WORK TO COMPLETE: Below are records; quote them exactly from the first line through the line that contains "Click 'In Stock' under One Pack".

*** DATASET CONTENT Section Begins ***

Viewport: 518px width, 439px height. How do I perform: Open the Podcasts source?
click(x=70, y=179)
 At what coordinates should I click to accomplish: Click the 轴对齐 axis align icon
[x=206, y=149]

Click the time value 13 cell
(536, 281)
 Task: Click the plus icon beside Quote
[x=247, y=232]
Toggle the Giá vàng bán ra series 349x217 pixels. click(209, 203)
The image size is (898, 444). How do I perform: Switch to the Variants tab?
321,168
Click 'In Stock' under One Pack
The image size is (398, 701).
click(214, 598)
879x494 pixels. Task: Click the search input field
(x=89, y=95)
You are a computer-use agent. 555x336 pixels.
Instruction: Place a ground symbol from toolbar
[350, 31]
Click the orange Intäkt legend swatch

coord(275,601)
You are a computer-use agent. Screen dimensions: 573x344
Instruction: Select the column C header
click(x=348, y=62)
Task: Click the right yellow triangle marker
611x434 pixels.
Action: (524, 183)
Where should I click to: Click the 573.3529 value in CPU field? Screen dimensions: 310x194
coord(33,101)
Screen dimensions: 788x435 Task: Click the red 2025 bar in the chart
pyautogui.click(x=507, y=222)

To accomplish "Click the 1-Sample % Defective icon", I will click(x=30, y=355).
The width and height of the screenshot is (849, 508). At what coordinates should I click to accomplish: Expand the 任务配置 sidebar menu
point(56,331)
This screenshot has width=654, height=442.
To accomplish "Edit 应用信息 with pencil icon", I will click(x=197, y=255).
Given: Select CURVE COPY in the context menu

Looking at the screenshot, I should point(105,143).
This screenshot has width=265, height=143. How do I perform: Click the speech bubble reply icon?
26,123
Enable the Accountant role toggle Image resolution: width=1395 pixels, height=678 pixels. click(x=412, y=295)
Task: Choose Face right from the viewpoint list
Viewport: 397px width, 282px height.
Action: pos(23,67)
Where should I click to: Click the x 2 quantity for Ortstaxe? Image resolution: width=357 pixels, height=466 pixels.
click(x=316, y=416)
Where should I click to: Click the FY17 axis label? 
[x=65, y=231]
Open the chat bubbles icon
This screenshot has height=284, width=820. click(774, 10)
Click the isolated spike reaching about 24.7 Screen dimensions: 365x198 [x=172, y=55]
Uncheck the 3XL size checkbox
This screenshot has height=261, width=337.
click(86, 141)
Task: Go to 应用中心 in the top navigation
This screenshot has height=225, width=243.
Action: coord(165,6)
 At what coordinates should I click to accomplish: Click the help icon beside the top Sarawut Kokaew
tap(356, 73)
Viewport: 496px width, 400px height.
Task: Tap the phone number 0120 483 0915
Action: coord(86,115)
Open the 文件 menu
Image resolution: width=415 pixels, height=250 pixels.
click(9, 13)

*** DATASET CONTENT Section Ends ***

SOLUTION FOR THIS TASK:
Viewport: 518px width, 439px height. How do I perform: Open the Podcasts source?
click(x=70, y=179)
 At what coordinates should I click to accomplish: Click the 轴对齐 axis align icon
[x=206, y=149]

Click the time value 13 cell
(536, 281)
 Task: Click the plus icon beside Quote
[x=247, y=232]
Toggle the Giá vàng bán ra series 349x217 pixels. click(209, 203)
The image size is (898, 444). How do I perform: Switch to the Variants tab?
321,168
Click 'In Stock' under One Pack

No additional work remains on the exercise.